Redundant Rack Power Distribution Can Lead to Failure
Can redundancy create a false sense of security?
Welcome to the new decade, where uber-scale is the new normal. I can’t even keep track of the new data centers announced last year. We seem to have mastered the art of data center power delivery systems at scales that were previously unimaginable, as 20-, 50-, and 100-MW campuses are being built in record time. Conversely, the edge is still being defined by power and size. And all of this is driven by an endless demand for more cloud services and the promise (or threat) of 5G applications.
But facility design still comes down to the basics: providing uninterrupted power to hundreds or thousands of racks full of IT equipment.
Reliable redundant IT power is a basic expectation for virtually every data center application. Yet, internet colossuses, such as Amazon, Facebook, Google, and Microsoft, rely on software-based redirection for user queries in the event of a failure. Nonetheless, they still utilize redundant A-B power circuits for their critical core IT infrastructure (database servers, storage systems, routers, switches, etc.).
Utilizing IT equipment with dual power supplies is a common practice for both enterprises data centers and colocation facilities. As a result, redundant A-B power distribution circuits to the rack have become a popular provisioning option in many colos. However, power loss or misconfiguration of power distribution by IT administrators can be a major contributor to downtime.

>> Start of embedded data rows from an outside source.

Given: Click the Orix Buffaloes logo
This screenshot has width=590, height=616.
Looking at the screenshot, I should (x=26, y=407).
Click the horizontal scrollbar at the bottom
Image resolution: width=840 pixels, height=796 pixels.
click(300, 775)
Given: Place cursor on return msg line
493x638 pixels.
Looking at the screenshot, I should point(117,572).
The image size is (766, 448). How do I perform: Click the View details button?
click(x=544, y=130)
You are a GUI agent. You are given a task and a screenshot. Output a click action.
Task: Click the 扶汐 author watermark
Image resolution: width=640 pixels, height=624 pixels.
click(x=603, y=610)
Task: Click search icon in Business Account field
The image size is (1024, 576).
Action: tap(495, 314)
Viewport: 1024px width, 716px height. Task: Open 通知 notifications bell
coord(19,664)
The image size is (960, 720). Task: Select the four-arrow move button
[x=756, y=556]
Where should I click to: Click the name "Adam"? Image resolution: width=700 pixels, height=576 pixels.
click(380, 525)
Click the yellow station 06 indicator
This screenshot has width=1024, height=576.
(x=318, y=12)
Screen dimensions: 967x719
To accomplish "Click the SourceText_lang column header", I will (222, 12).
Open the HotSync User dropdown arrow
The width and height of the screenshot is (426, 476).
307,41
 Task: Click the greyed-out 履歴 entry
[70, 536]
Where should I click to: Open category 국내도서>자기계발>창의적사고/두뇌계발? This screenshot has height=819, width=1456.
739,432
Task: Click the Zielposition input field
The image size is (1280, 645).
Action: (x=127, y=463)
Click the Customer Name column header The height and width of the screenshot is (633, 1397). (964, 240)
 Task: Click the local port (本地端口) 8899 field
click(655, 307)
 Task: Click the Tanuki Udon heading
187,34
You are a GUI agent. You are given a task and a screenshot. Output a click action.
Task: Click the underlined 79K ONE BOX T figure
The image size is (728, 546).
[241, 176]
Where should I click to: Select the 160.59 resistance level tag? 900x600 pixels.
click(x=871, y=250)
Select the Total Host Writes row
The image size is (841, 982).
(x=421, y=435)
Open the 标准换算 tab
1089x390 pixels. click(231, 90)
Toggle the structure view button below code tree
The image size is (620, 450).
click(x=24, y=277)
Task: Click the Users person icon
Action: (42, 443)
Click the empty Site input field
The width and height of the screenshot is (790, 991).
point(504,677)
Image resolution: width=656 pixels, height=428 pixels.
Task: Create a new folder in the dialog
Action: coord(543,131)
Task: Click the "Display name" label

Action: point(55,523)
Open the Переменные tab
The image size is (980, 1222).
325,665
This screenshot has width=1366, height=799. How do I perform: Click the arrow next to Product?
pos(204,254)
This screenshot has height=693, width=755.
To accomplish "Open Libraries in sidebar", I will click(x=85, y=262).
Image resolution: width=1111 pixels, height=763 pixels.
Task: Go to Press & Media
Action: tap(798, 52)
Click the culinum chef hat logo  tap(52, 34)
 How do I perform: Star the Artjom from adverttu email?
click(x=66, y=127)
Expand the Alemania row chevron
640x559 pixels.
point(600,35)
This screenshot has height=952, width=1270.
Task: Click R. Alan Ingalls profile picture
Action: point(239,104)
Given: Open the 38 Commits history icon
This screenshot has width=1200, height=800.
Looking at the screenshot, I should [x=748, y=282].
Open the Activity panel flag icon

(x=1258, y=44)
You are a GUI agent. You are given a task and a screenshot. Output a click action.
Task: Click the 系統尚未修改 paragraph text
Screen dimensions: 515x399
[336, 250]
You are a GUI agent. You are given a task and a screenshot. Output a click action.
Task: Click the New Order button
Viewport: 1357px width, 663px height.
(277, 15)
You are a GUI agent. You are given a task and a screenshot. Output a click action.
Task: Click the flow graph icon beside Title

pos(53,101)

In most cases, dual-corded IT equipment has redundant dual supplies that share the load at approximately 50% each when both supplies are active. However, if either supply fails or has lost input power, the remaining one must draw 100% of the power required. This is a normal failover scheme, but misunderstandings can lead to improper implementation.
A common issue is an overload of the power strip circuit breaker or the branch circuit breaker that feeds the receptacle to the power strip. Even if there is a metered power strip or a manual measurement performed at the distribution panel, it’s impossible to keep track of the highest maximum current being drawn on a branch circuit. The result is like playing Russian Roulette whenever a new piece of IT equipment is plugged in. Even if the added server doesn’t immediately trip a breaker, it’s possible the circuit is near (or at) capacity. Under heavy computing loads, power draw will increase, causing the circuit breaker to trip from an overload.
Metered power distribution units (PDUs) may indirectly lead to a false sense of security. Locally metered PDUs have been available for over 20 years, but the need for improved energy efficiency has given rise to “intelligent” PDUs.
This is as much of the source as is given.